- [About this exercise]:
Lines with "computer": please show every one of them from the listing below.

- [Provided records]:
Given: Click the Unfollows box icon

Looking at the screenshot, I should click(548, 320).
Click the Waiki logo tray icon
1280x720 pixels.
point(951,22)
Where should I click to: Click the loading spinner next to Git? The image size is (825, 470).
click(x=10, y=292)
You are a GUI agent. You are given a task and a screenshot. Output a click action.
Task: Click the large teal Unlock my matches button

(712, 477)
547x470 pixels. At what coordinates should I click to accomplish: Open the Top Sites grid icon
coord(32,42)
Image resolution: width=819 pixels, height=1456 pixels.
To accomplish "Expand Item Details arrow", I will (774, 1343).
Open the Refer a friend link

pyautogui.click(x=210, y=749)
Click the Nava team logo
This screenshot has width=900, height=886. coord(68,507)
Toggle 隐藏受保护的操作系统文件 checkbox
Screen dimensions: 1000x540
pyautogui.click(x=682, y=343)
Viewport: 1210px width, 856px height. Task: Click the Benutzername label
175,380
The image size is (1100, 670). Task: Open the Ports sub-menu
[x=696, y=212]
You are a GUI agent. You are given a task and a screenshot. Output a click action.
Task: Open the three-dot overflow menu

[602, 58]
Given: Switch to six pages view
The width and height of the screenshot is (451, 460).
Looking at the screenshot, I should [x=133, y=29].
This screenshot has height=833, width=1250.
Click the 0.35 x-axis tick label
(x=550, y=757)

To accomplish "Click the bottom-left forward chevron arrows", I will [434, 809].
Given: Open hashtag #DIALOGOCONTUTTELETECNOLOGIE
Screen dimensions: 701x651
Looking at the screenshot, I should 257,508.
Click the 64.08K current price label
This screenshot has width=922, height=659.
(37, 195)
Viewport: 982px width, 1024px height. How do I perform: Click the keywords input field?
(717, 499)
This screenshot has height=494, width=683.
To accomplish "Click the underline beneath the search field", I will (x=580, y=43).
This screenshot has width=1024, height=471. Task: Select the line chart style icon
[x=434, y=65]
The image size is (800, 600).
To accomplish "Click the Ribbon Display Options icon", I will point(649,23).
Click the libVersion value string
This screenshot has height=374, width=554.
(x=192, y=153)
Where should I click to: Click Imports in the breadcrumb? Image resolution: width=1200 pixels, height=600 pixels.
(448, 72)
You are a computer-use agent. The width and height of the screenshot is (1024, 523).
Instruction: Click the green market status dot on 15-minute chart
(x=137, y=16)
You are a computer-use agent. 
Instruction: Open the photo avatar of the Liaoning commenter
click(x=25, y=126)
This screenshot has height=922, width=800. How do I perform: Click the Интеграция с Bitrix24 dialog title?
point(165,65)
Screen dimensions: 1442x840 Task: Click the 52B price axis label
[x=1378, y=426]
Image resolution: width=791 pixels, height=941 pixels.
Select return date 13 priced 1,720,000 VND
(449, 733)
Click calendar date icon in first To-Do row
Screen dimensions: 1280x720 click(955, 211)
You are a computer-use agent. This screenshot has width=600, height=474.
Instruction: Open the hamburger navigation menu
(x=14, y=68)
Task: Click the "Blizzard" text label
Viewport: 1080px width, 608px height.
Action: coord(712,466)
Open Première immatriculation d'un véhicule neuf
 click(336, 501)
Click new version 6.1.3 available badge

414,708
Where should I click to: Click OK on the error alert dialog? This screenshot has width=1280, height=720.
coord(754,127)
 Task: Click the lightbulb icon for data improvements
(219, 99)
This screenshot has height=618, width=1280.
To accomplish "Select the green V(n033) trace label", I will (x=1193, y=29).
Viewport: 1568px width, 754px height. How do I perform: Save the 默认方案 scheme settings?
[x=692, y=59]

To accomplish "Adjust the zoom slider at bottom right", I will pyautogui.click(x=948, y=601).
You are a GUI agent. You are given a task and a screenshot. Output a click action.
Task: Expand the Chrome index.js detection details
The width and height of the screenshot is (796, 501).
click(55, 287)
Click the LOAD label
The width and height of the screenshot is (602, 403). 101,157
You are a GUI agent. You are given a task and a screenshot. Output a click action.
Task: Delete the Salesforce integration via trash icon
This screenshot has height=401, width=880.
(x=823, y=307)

- [Result]:
You are a computer-use agent. The width and height of the screenshot is (1024, 523).
You are a computer-use agent. 
You are a computer-use agent. This screenshot has width=600, height=474.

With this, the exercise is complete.